The Occupy movement will be the focus of a Hampshire course in the fall 2012 semester, and literature professor and course co-teacher Michele Hardesty will be drawing heavily on personal experience in shaping its focus.
Hardesty was on sabbatical and living in New York City when the Occupy Wall Street movement took over Zuccotti Park on September 17, 2011. A few weeks later she made her first visit to the encampment, and soon became involved with the People’s Library. Though she didn’t spend the night at the park, Hardesty spent many days cataloguing the books and participating in the library working group.
“Like the other working groups, it operated horizontally, meaning everyone was empowered to ‘bottomline’ projects that moved them. It reminded me in many ways of Hampshire,” said Hardesty.

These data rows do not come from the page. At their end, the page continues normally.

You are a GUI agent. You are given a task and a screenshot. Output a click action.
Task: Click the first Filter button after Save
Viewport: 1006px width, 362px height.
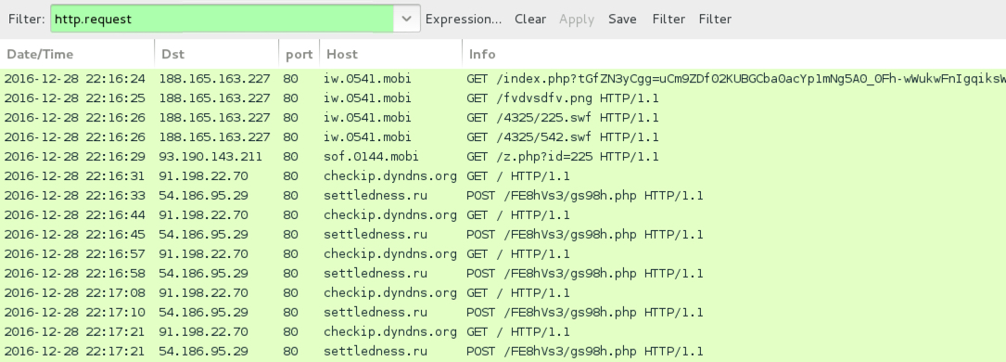coord(669,19)
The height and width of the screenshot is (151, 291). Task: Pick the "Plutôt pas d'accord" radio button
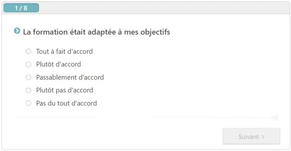[28, 90]
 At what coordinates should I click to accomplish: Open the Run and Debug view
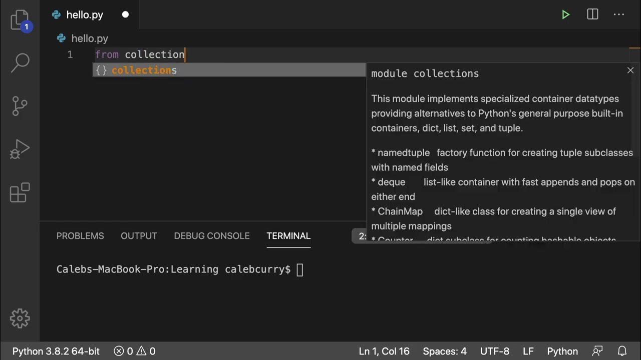(20, 149)
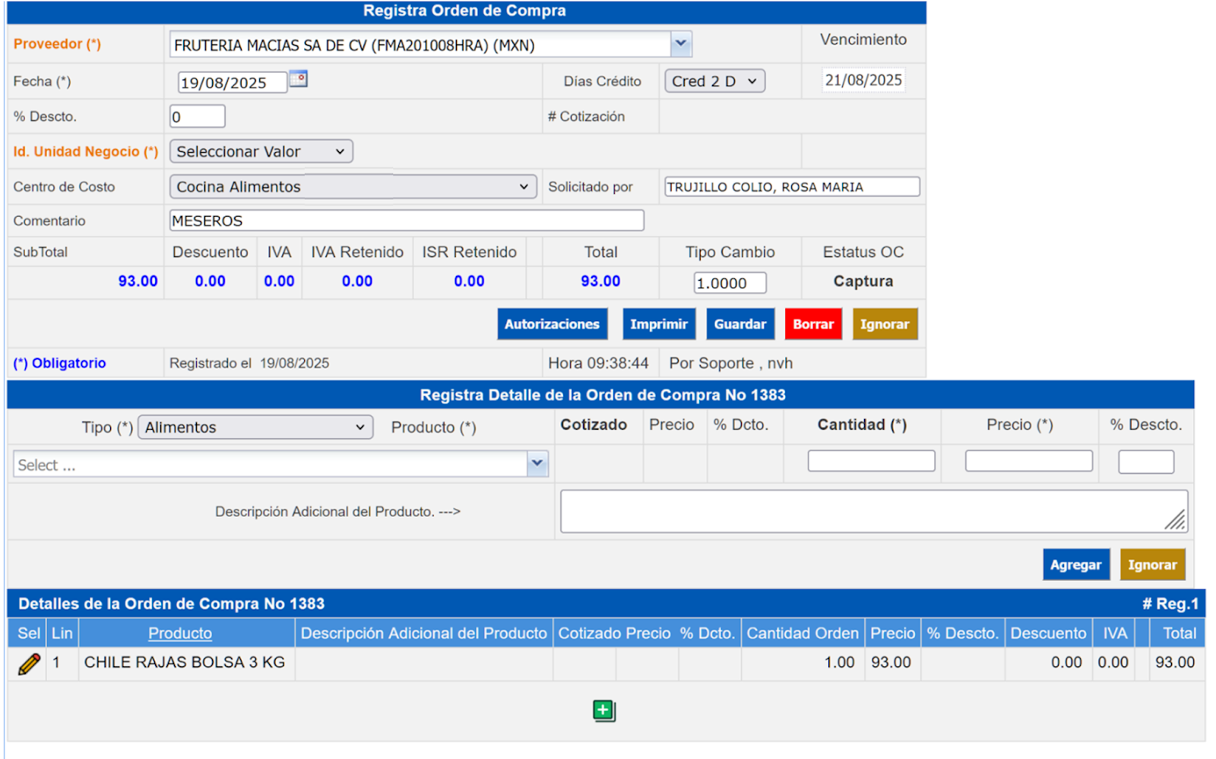
Task: Click the Descripción Adicional text area
Action: coord(873,511)
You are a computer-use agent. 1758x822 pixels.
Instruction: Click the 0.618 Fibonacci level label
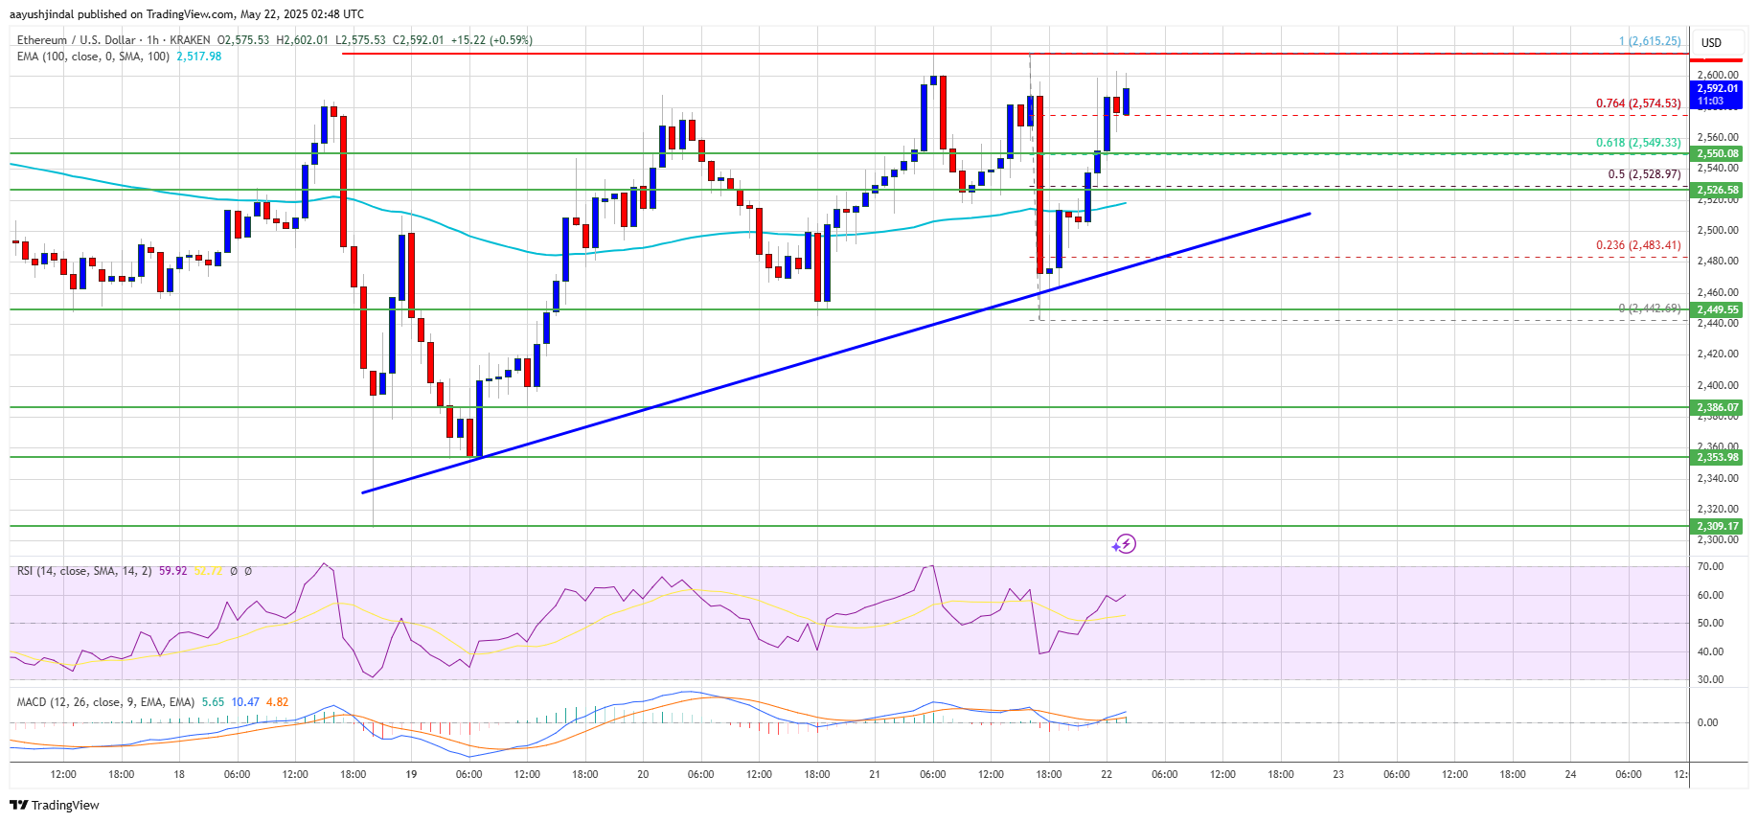1637,143
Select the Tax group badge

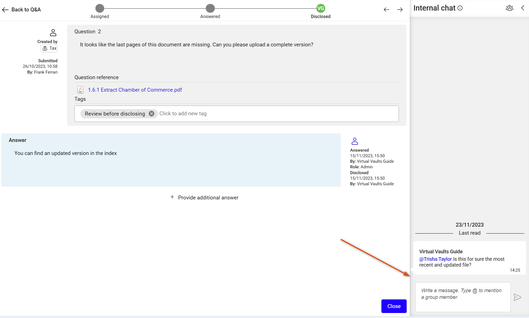(x=49, y=48)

When city police and sanitation department workers evacuated the encampment on November 15, much of the librarians’ work was destroyed. Roughly 5,500 books had been catalogued, and an estimated 3,600 books were in the park at the time of the nighttime raid. Hardesty, who went to the 57th Street Sanitation Garage to salvage books after the raid, said 2,798 of the seized books were damaged or never returned. She was one of the plaintiffs named in a lawsuit filed in June against the City of New York asking for compensatory and punitive damages related to the raid of the People’s Library.
Her interactions throughout the Zuccotti Park occupation, and her continued ties to the movement in the succeeding months, sparked the idea of the class that she’ll be teaching with sociology professor Margaret Cerullo.
“I was having challenging, radical conversations about politics, economics, and even pedagogy all year in New York, and I’d like to have them with Hampshire students, too” said Hardesty. “It will be a class that addresses not just a few months of fall in 2011, but one in which we think critically about the movement and the issues that animate it as it moves into the future.”
Hardesty and Cerullo plan to invite a variety of Occupy activists to the class, including several Hampshire and Five College alums, and they expect that there will be students in the class who participated themselves.
“In a way this class is student driven, because there are a lot of students involved in the Occupy movement,” said Cerullo. “I live in New York and went to many events, and saw a lot of Hampshire alums and current students in the midst of it. The emergence of Occupy vitalized so many of us. That’s the power of a social movement. It makes you want to get up and face the day because there’s so much to figure out and act on.”
Cerullo added that Occupy will also be discussed in the context of other uprisings happening worldwide. She hopes this will give students a space to reflect on goals and tactics to inform their own participation.